▶ **WORK INSTRUCTIONS**
What lines of the listing below contain the word "showing"? Copy each of them out.

▶ **EXERCISE INPUTS**
━━━━━━
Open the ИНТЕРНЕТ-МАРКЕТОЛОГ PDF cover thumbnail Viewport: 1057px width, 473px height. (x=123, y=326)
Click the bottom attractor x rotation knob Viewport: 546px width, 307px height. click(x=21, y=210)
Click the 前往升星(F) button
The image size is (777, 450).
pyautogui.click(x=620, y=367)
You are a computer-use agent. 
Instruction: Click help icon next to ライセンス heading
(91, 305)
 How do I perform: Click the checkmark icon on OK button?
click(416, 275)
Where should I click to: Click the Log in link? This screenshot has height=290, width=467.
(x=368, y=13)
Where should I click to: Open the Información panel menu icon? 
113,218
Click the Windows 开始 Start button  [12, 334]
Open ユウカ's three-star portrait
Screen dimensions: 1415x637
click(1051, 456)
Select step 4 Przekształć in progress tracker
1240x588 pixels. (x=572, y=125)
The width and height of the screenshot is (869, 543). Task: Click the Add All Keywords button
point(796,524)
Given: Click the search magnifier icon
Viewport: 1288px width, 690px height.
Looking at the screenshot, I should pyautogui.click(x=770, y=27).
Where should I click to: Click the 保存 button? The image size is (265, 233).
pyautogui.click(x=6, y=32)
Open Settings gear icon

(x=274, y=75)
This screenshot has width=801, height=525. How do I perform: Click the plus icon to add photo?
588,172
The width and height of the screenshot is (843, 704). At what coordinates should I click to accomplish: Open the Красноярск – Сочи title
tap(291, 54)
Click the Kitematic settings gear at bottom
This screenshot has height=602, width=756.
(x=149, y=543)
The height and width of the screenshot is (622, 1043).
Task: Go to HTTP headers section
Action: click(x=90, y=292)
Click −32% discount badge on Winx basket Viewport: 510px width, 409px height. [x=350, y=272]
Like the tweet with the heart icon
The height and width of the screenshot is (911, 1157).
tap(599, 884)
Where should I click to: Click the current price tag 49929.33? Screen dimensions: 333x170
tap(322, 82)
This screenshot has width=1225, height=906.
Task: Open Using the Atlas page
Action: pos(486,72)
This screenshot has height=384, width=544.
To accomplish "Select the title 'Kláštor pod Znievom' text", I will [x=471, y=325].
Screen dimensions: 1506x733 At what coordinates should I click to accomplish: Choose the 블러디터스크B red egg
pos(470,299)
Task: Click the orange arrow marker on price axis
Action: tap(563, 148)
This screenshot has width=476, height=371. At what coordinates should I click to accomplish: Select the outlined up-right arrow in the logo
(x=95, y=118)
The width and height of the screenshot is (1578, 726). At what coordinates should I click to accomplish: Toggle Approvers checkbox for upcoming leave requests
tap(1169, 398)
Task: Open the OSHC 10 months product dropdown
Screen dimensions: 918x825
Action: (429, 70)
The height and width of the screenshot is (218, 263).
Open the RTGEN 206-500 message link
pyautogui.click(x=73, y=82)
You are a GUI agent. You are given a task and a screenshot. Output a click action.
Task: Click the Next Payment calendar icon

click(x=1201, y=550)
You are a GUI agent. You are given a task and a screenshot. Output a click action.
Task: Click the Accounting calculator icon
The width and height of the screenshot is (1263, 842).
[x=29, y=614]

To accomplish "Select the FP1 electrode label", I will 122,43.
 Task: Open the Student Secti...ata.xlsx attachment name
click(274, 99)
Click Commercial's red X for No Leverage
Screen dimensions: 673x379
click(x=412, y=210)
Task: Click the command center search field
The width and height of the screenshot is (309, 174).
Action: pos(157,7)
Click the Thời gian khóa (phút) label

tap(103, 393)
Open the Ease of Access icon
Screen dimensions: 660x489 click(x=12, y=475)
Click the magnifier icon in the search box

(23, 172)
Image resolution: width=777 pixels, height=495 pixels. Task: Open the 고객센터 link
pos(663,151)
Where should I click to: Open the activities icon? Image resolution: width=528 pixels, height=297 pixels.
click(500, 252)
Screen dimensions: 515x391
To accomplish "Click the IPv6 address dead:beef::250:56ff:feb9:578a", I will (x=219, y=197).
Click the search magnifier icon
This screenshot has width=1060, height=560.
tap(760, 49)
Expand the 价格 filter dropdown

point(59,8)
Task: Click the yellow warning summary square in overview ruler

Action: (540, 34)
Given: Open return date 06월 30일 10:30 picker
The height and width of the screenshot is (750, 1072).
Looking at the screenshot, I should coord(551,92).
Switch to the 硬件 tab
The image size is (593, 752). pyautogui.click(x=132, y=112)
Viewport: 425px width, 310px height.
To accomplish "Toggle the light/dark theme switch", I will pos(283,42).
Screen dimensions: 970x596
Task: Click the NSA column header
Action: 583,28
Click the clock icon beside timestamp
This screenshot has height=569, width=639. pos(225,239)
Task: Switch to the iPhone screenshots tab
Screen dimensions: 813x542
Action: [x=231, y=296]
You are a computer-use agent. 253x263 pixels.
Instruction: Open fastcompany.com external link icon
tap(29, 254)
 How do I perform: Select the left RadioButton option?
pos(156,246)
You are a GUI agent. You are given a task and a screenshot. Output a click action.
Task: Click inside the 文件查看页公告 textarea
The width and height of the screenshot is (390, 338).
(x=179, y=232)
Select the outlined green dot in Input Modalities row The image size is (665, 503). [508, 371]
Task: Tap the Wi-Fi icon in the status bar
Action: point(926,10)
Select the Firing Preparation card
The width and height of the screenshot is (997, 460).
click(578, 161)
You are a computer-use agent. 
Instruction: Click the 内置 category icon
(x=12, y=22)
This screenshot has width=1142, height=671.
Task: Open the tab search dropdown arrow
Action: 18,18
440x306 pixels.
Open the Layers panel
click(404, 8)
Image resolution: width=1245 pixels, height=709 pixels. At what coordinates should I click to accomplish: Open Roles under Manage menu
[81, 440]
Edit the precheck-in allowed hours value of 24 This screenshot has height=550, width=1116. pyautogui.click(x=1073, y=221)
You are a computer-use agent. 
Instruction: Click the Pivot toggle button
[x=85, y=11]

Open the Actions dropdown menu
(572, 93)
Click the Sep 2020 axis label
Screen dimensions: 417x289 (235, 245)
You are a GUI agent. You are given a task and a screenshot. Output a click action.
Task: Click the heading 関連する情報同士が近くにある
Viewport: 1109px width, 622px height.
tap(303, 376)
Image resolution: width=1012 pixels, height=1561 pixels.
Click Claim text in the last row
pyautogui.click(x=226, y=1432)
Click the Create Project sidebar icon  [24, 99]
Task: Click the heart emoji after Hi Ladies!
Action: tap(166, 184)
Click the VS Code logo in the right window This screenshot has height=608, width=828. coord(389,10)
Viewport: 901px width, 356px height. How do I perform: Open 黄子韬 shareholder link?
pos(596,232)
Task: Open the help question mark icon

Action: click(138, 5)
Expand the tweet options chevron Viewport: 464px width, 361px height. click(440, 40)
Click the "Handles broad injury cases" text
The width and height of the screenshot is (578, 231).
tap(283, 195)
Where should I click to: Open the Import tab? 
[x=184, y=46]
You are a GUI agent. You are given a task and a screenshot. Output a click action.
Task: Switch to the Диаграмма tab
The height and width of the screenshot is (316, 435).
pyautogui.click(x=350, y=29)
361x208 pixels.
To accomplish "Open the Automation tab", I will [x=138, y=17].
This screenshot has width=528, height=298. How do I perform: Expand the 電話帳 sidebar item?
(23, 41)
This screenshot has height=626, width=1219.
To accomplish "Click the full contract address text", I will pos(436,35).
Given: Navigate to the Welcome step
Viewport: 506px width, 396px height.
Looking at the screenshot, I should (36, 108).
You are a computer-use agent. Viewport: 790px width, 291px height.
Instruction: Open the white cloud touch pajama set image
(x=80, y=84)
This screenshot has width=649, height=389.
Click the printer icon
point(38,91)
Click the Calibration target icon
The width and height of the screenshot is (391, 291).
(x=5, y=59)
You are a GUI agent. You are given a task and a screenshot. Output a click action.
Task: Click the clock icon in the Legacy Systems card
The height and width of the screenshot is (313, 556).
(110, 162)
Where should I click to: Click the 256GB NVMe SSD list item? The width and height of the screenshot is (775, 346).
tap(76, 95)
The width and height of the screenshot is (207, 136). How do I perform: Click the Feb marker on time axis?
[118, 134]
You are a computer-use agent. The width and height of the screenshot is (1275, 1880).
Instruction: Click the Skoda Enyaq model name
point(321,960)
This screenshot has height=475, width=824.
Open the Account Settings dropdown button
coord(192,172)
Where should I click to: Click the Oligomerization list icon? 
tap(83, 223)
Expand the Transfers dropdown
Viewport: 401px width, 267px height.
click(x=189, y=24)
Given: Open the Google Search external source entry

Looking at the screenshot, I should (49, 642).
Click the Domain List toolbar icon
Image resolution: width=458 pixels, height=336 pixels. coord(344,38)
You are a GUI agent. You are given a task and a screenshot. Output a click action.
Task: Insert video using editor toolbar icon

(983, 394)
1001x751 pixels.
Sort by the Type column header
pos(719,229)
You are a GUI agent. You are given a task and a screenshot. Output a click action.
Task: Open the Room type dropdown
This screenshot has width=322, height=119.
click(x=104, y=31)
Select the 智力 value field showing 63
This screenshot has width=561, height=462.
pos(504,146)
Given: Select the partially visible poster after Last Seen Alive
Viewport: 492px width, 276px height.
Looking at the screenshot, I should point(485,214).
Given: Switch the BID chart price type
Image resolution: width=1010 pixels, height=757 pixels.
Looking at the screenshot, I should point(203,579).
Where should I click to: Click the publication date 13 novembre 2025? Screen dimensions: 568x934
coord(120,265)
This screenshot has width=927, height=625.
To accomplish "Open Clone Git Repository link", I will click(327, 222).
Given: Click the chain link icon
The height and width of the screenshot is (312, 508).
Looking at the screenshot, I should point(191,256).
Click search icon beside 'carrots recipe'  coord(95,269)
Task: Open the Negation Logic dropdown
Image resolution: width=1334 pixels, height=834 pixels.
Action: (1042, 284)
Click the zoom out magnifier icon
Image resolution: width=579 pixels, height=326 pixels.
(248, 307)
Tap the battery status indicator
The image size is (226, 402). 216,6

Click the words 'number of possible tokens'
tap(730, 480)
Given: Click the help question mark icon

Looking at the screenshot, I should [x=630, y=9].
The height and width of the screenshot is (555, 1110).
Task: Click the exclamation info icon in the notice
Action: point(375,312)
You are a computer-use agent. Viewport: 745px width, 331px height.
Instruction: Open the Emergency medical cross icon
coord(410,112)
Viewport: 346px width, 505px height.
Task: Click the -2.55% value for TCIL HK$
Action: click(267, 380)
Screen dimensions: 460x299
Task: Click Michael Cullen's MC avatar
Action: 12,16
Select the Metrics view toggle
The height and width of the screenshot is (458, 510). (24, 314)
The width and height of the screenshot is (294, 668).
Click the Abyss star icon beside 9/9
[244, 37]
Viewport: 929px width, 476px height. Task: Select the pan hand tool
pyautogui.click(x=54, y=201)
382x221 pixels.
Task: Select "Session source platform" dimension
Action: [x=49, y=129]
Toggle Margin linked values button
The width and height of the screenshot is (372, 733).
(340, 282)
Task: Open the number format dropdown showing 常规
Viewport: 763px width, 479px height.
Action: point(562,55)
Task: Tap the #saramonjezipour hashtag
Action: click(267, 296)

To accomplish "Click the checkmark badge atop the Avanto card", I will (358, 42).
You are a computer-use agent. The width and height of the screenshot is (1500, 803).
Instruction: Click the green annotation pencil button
━━━━━━
▶ **SOLVED EXERCISE**
Select the 智力 value field showing 63
Task: Open the number format dropdown showing 常规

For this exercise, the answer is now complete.